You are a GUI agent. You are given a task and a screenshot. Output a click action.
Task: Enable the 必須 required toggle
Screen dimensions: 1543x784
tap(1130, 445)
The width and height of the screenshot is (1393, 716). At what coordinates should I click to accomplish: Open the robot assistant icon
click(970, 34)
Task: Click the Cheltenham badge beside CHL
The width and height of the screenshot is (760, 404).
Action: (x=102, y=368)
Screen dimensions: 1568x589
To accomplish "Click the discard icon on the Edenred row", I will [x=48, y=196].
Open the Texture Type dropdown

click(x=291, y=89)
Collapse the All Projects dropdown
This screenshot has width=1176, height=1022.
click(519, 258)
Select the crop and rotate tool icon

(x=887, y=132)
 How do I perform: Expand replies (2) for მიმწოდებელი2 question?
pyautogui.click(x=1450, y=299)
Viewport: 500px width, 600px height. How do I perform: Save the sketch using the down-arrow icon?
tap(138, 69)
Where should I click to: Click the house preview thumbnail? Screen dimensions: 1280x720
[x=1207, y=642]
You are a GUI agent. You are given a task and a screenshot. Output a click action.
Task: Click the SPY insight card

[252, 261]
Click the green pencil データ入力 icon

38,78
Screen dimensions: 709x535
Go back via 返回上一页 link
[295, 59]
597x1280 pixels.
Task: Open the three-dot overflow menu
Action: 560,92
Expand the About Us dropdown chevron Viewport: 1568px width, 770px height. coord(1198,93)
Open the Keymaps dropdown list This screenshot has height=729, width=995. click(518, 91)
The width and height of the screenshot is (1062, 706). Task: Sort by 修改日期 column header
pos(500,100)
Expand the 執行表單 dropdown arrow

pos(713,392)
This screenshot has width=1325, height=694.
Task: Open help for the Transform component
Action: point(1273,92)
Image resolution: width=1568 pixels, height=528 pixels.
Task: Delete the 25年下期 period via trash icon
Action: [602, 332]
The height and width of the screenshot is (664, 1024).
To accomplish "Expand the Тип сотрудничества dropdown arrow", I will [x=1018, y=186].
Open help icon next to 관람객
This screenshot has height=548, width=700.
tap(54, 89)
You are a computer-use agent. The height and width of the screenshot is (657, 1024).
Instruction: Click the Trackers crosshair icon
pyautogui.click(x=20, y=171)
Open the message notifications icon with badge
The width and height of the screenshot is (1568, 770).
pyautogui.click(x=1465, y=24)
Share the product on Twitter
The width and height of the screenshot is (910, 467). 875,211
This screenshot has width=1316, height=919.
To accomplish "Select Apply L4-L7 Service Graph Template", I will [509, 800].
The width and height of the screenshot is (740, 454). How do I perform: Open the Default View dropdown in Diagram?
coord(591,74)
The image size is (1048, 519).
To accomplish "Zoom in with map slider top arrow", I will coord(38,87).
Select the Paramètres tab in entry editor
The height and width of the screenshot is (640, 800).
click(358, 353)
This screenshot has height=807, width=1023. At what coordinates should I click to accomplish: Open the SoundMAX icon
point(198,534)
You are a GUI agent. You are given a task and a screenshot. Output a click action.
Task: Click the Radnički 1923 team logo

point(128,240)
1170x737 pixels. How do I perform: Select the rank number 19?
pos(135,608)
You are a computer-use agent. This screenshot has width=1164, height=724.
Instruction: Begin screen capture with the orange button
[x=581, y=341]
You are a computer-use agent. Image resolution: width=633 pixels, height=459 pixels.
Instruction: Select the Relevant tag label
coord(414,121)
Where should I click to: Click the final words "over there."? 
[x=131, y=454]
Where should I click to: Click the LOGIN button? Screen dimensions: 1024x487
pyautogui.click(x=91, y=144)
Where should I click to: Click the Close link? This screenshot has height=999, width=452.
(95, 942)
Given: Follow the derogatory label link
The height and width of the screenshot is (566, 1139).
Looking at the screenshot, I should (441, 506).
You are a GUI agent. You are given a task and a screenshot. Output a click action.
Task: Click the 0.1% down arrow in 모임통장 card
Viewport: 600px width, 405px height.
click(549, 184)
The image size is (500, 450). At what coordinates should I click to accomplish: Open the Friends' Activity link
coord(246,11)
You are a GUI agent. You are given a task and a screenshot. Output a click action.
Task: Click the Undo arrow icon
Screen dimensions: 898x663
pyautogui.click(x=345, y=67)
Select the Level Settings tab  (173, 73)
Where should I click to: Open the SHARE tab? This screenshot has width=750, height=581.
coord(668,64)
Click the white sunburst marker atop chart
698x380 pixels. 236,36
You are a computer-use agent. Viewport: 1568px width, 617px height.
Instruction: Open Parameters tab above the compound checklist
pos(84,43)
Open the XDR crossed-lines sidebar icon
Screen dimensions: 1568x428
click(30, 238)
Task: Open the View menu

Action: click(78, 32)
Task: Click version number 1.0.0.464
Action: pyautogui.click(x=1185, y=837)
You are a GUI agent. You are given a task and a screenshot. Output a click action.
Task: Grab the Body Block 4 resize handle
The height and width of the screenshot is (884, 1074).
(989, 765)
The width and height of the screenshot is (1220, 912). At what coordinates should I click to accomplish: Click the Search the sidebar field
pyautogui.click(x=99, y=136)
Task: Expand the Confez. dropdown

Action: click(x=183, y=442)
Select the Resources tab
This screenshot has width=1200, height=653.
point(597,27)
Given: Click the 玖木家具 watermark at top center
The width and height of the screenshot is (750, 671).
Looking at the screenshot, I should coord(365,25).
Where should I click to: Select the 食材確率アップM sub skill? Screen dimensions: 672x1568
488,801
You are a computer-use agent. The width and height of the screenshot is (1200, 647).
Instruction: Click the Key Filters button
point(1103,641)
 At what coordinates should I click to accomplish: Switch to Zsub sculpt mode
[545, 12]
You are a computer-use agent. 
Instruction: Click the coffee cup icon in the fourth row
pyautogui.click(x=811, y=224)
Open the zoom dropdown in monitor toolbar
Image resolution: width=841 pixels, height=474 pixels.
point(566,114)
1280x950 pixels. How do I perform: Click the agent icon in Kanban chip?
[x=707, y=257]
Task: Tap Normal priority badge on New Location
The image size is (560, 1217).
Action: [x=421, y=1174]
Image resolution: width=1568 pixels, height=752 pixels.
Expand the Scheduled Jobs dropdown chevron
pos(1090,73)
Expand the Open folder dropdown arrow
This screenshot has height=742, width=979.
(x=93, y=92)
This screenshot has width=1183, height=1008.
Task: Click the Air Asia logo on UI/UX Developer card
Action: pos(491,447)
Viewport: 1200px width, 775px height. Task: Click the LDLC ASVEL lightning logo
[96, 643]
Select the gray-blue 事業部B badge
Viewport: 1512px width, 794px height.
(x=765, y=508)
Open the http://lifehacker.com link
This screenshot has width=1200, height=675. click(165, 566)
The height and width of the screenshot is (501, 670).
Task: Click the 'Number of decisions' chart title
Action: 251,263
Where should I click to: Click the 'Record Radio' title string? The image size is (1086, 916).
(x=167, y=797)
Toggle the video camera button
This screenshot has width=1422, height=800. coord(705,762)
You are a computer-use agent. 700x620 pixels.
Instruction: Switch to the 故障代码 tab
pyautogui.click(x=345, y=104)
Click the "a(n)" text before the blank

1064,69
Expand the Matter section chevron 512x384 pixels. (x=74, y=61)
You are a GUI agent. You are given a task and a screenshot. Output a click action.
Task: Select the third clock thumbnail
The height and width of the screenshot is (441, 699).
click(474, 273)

• • • •

### What needs to be done
Extract the complete listing above, reproducing each line exactly.

### Solution
You are a GUI agent. You are given a task and a screenshot. Output a click action.
Task: Enable the 必須 required toggle
Screen dimensions: 1543x784
tap(1130, 445)
The width and height of the screenshot is (1393, 716). At what coordinates should I click to accomplish: Open the robot assistant icon
click(970, 34)
Task: Click the Cheltenham badge beside CHL
The width and height of the screenshot is (760, 404).
Action: (x=102, y=368)
Screen dimensions: 1568x589
To accomplish "Click the discard icon on the Edenred row", I will [x=48, y=196].
Open the Texture Type dropdown

click(x=291, y=89)
Collapse the All Projects dropdown
This screenshot has width=1176, height=1022.
click(519, 258)
Select the crop and rotate tool icon

(x=887, y=132)
 How do I perform: Expand replies (2) for მიმწოდებელი2 question?
pyautogui.click(x=1450, y=299)
Viewport: 500px width, 600px height. How do I perform: Save the sketch using the down-arrow icon?
tap(138, 69)
Where should I click to: Click the house preview thumbnail? Screen dimensions: 1280x720
[x=1207, y=642]
You are a GUI agent. You are given a task and a screenshot. Output a click action.
Task: Click the SPY insight card

[252, 261]
Click the green pencil データ入力 icon

38,78
Screen dimensions: 709x535
Go back via 返回上一页 link
[295, 59]
597x1280 pixels.
Task: Open the three-dot overflow menu
Action: 560,92
Expand the About Us dropdown chevron Viewport: 1568px width, 770px height. coord(1198,93)
Open the Keymaps dropdown list This screenshot has height=729, width=995. click(518, 91)
The width and height of the screenshot is (1062, 706). Task: Sort by 修改日期 column header
pos(500,100)
Expand the 執行表單 dropdown arrow

pos(713,392)
This screenshot has width=1325, height=694.
Task: Open help for the Transform component
Action: point(1273,92)
Image resolution: width=1568 pixels, height=528 pixels.
Task: Delete the 25年下期 period via trash icon
Action: [602, 332]
The height and width of the screenshot is (664, 1024).
To accomplish "Expand the Тип сотрудничества dropdown arrow", I will [x=1018, y=186].
Open help icon next to 관람객
This screenshot has height=548, width=700.
tap(54, 89)
You are a computer-use agent. The height and width of the screenshot is (657, 1024).
Instruction: Click the Trackers crosshair icon
pyautogui.click(x=20, y=171)
Open the message notifications icon with badge
The width and height of the screenshot is (1568, 770).
pyautogui.click(x=1465, y=24)
Share the product on Twitter
The width and height of the screenshot is (910, 467). 875,211
This screenshot has width=1316, height=919.
To accomplish "Select Apply L4-L7 Service Graph Template", I will [509, 800].
The width and height of the screenshot is (740, 454). How do I perform: Open the Default View dropdown in Diagram?
coord(591,74)
The image size is (1048, 519).
To accomplish "Zoom in with map slider top arrow", I will coord(38,87).
Select the Paramètres tab in entry editor
The height and width of the screenshot is (640, 800).
click(358, 353)
This screenshot has height=807, width=1023. At what coordinates should I click to accomplish: Open the SoundMAX icon
point(198,534)
You are a GUI agent. You are given a task and a screenshot. Output a click action.
Task: Click the Radnički 1923 team logo

point(128,240)
1170x737 pixels. How do I perform: Select the rank number 19?
pos(135,608)
You are a computer-use agent. This screenshot has width=1164, height=724.
Instruction: Begin screen capture with the orange button
[x=581, y=341]
You are a computer-use agent. Image resolution: width=633 pixels, height=459 pixels.
Instruction: Select the Relevant tag label
coord(414,121)
Where should I click to: Click the final words "over there."? 
[x=131, y=454]
Where should I click to: Click the LOGIN button? Screen dimensions: 1024x487
pyautogui.click(x=91, y=144)
Where should I click to: Click the Close link? This screenshot has height=999, width=452.
(95, 942)
Given: Follow the derogatory label link
The height and width of the screenshot is (566, 1139).
Looking at the screenshot, I should (441, 506).
You are a GUI agent. You are given a task and a screenshot. Output a click action.
Task: Click the 0.1% down arrow in 모임통장 card
Viewport: 600px width, 405px height.
click(549, 184)
The image size is (500, 450). At what coordinates should I click to accomplish: Open the Friends' Activity link
coord(246,11)
You are a GUI agent. You are given a task and a screenshot. Output a click action.
Task: Click the Undo arrow icon
Screen dimensions: 898x663
pyautogui.click(x=345, y=67)
Select the Level Settings tab  (173, 73)
Where should I click to: Open the SHARE tab? This screenshot has width=750, height=581.
coord(668,64)
Click the white sunburst marker atop chart
698x380 pixels. 236,36
You are a computer-use agent. Viewport: 1568px width, 617px height.
Instruction: Open Parameters tab above the compound checklist
pos(84,43)
Open the XDR crossed-lines sidebar icon
Screen dimensions: 1568x428
click(30, 238)
Task: Open the View menu

Action: click(78, 32)
Task: Click version number 1.0.0.464
Action: pyautogui.click(x=1185, y=837)
You are a GUI agent. You are given a task and a screenshot. Output a click action.
Task: Grab the Body Block 4 resize handle
The height and width of the screenshot is (884, 1074).
(989, 765)
The width and height of the screenshot is (1220, 912). At what coordinates should I click to accomplish: Click the Search the sidebar field
pyautogui.click(x=99, y=136)
Task: Expand the Confez. dropdown

Action: click(x=183, y=442)
Select the Resources tab
This screenshot has width=1200, height=653.
point(597,27)
Given: Click the 玖木家具 watermark at top center
The width and height of the screenshot is (750, 671).
Looking at the screenshot, I should coord(365,25).
Where should I click to: Select the 食材確率アップM sub skill? Screen dimensions: 672x1568
488,801
You are a computer-use agent. The width and height of the screenshot is (1200, 647).
Instruction: Click the Key Filters button
point(1103,641)
 At what coordinates should I click to accomplish: Switch to Zsub sculpt mode
[545, 12]
You are a computer-use agent. 
Instruction: Click the coffee cup icon in the fourth row
pyautogui.click(x=811, y=224)
Open the zoom dropdown in monitor toolbar
Image resolution: width=841 pixels, height=474 pixels.
point(566,114)
1280x950 pixels. How do I perform: Click the agent icon in Kanban chip?
[x=707, y=257]
Task: Tap Normal priority badge on New Location
The image size is (560, 1217).
Action: [x=421, y=1174]
Image resolution: width=1568 pixels, height=752 pixels.
Expand the Scheduled Jobs dropdown chevron
pos(1090,73)
Expand the Open folder dropdown arrow
This screenshot has height=742, width=979.
(x=93, y=92)
This screenshot has width=1183, height=1008.
Task: Click the Air Asia logo on UI/UX Developer card
Action: pos(491,447)
Viewport: 1200px width, 775px height. Task: Click the LDLC ASVEL lightning logo
[96, 643]
Select the gray-blue 事業部B badge
Viewport: 1512px width, 794px height.
(x=765, y=508)
Open the http://lifehacker.com link
This screenshot has width=1200, height=675. click(165, 566)
The height and width of the screenshot is (501, 670).
Task: Click the 'Number of decisions' chart title
Action: 251,263
Where should I click to: Click the 'Record Radio' title string? The image size is (1086, 916).
(x=167, y=797)
Toggle the video camera button
This screenshot has width=1422, height=800. coord(705,762)
You are a computer-use agent. 700x620 pixels.
Instruction: Switch to the 故障代码 tab
pyautogui.click(x=345, y=104)
Click the "a(n)" text before the blank

1064,69
Expand the Matter section chevron 512x384 pixels. (x=74, y=61)
You are a GUI agent. You are given a task and a screenshot. Output a click action.
Task: Select the third clock thumbnail
The height and width of the screenshot is (441, 699).
click(474, 273)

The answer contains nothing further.